E luto contra a madrugada
Como luta o orvalho contra a relva
A borboleta contra a negritude do céu sem lua
As incontáveis estrelas contra o contrapeso delas sobre elas mesmas
Meu coração borbulhando magma controverso contra o id ego superego.

E implodo em clímax inesperado
Um zilhão de purpúreos magentas vociferando tranquilos os discursos do medo irracional
A delicadeza do sexo
O relaxamento estimulante da cura indevida
A cadência do tormento alegre de estar-se desperto
A voluptuosidade sonolenta da força inexpugnável
A sapiência terna paterna da taberna
O constranger-se no rodopio do samba
O querer querer-se a si se querendo a si
O querer querer
Querer saber querer.

Domar o leão em pura alienação
Temer à picada da abelha, não pela dor, mas pela morte da pequenina...

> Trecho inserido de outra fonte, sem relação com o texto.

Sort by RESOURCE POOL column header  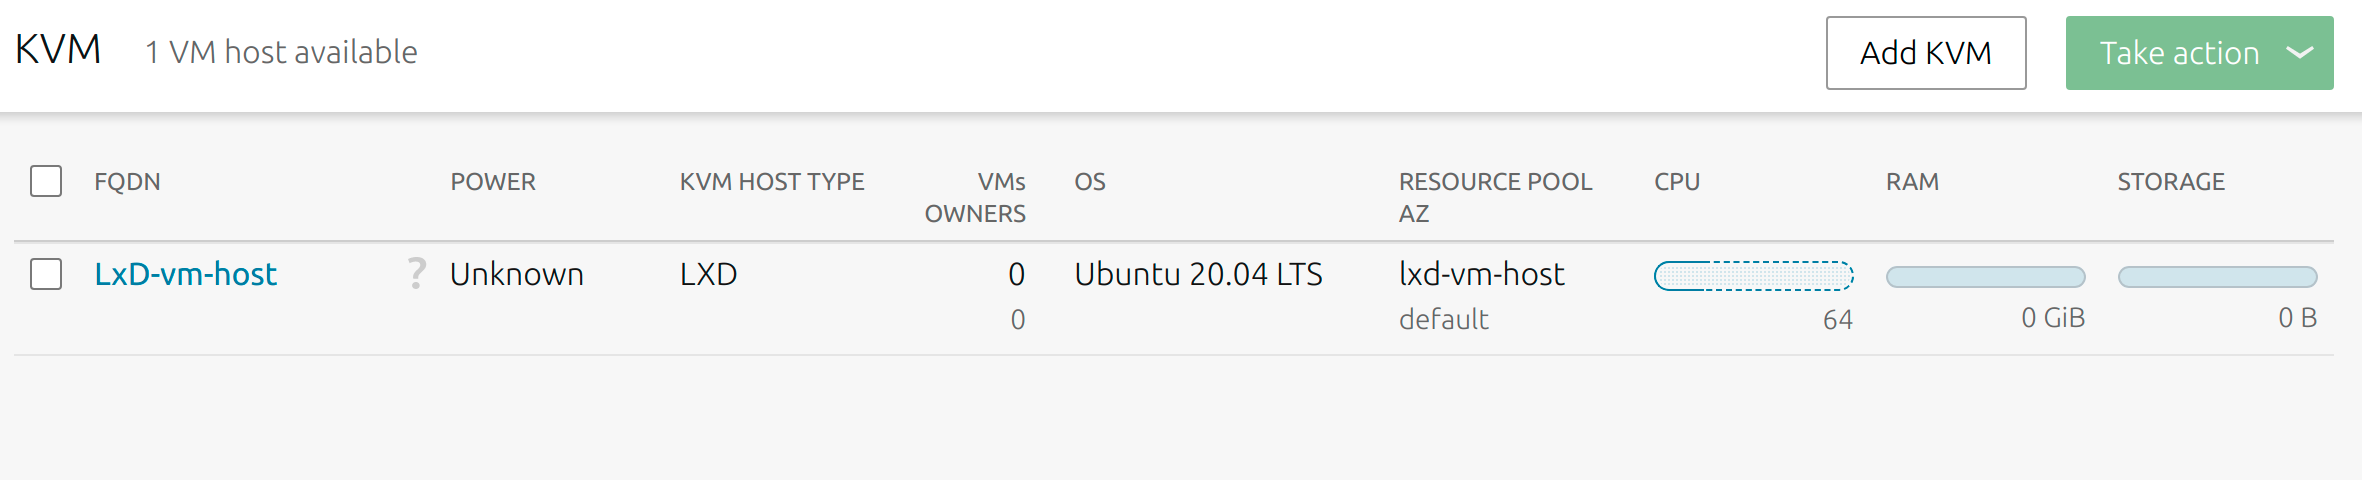[x=1495, y=182]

No fundo deste texto repousa algo
Que eu quero desenterrar
Que não sei bem o que é, mas que sei estar enterrado clamando ser exumado
Talvez uma expiração que notei e indevidamente desconsiderei
Ou saber que meu sangue tem gosto de romã
Ou que quero ter quarenta e duas esposar e tomar sopa de ventre toda noite no jantar
Ou que fazer música é como escovar os dentes na hora certa
Ou que conquistar o mundo é como tentar desenterrar qualquer coisa que não se sabe bem o que seja...

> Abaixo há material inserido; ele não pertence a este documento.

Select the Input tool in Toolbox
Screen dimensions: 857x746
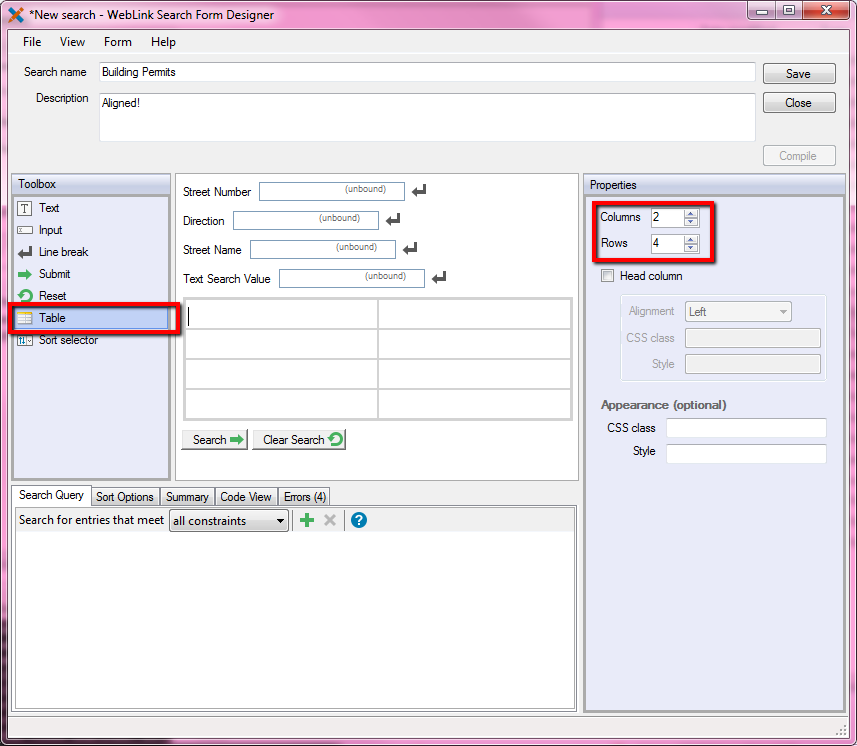pyautogui.click(x=50, y=230)
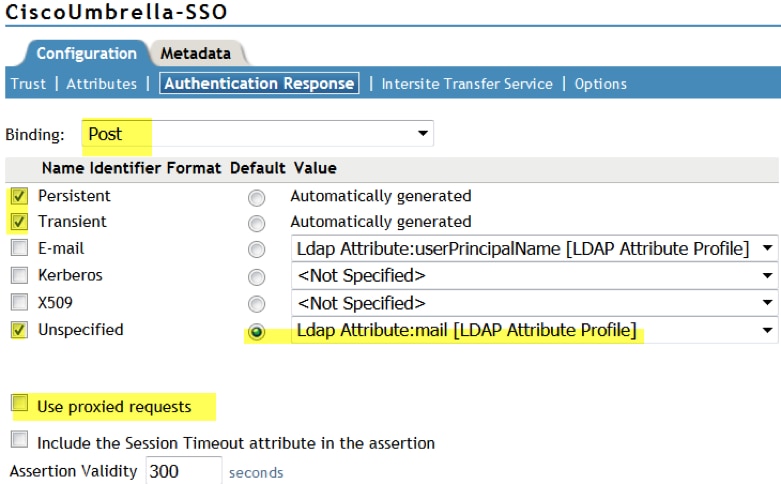Uncheck the Transient name identifier checkbox
The height and width of the screenshot is (484, 781).
[x=19, y=222]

Que poderiam importar todas as palavras frente ao vital contrair-se em paixão arrebatora?
Que poderia importar toda história de caos, niilismo e pecado frente ao contemplar-se único e natural?
Que poderiam importar todas as irrelevâncias e discrepâncias da modernidade frente ao sopro de John Coltrane?
Quem poderia se importar com qualquer coisa tão estúpida e ridícula quanto a própria infinitude?
Quem leria nestes versos prosados o prazer do que mais prezo?
Quem entenderia a fugidia noção de se estar vivo e adormeceria em alívio?